* Begin *
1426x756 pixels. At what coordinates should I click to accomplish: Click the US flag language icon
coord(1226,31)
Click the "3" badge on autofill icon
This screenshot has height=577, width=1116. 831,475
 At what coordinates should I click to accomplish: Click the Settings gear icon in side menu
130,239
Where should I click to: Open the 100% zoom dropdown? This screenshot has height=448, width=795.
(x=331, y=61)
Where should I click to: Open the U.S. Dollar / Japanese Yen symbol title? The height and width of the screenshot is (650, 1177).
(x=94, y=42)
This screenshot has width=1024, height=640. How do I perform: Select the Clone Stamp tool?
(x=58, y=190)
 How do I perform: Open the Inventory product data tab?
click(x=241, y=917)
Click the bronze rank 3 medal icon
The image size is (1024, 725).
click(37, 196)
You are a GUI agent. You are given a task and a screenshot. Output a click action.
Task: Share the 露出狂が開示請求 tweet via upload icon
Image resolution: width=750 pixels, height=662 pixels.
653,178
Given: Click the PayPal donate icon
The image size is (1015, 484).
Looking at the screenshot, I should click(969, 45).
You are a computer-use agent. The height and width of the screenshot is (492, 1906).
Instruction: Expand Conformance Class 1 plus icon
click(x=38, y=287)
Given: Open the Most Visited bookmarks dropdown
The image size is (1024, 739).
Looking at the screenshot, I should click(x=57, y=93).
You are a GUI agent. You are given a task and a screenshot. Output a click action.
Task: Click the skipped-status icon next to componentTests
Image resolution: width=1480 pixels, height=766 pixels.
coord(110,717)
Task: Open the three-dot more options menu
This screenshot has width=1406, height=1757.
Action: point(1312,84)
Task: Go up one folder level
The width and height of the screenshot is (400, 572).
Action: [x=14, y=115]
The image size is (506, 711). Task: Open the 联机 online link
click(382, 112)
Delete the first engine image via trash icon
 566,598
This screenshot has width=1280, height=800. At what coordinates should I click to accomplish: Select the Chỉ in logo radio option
* End *
Write out every line above as a JSON list of strings, one string per line, leaving out any blank lines.

[
  "1426x756 pixels. At what coordinates should I click to accomplish: Click the US flag language icon",
  "coord(1226,31)",
  "Click the \"3\" badge on autofill icon",
  "This screenshot has height=577, width=1116. 831,475",
  " At what coordinates should I click to accomplish: Click the Settings gear icon in side menu",
  "130,239",
  "Where should I click to: Open the 100% zoom dropdown? This screenshot has height=448, width=795.",
  "(x=331, y=61)",
  "Where should I click to: Open the U.S. Dollar / Japanese Yen symbol title? The height and width of the screenshot is (650, 1177).",
  "(x=94, y=42)",
  "This screenshot has width=1024, height=640. How do I perform: Select the Clone Stamp tool?",
  "(x=58, y=190)",
  " How do I perform: Open the Inventory product data tab?",
  "click(x=241, y=917)",
  "Click the bronze rank 3 medal icon",
  "The image size is (1024, 725).",
  "click(37, 196)",
  "You are a GUI agent. You are given a task and a screenshot. Output a click action.",
  "Task: Share the 露出狂が開示請求 tweet via upload icon",
  "Image resolution: width=750 pixels, height=662 pixels.",
  "653,178",
  "Given: Click the PayPal donate icon",
  "The image size is (1015, 484).",
  "Looking at the screenshot, I should click(969, 45).",
  "You are a computer-use agent. The height and width of the screenshot is (492, 1906).",
  "Instruction: Expand Conformance Class 1 plus icon",
  "click(x=38, y=287)",
  "Given: Open the Most Visited bookmarks dropdown",
  "The image size is (1024, 739).",
  "Looking at the screenshot, I should click(x=57, y=93).",
  "You are a GUI agent. You are given a task and a screenshot. Output a click action.",
  "Task: Click the skipped-status icon next to componentTests",
  "Image resolution: width=1480 pixels, height=766 pixels.",
  "coord(110,717)",
  "Task: Open the three-dot more options menu",
  "This screenshot has width=1406, height=1757.",
  "Action: point(1312,84)",
  "Task: Go up one folder level",
  "The width and height of the screenshot is (400, 572).",
  "Action: [x=14, y=115]",
  "The image size is (506, 711). Task: Open the 联机 online link",
  "click(382, 112)",
  "Delete the first engine image via trash icon",
  " 566,598",
  "This screenshot has width=1280, height=800. At what coordinates should I click to accomplish: Select the Chỉ in logo radio option"
]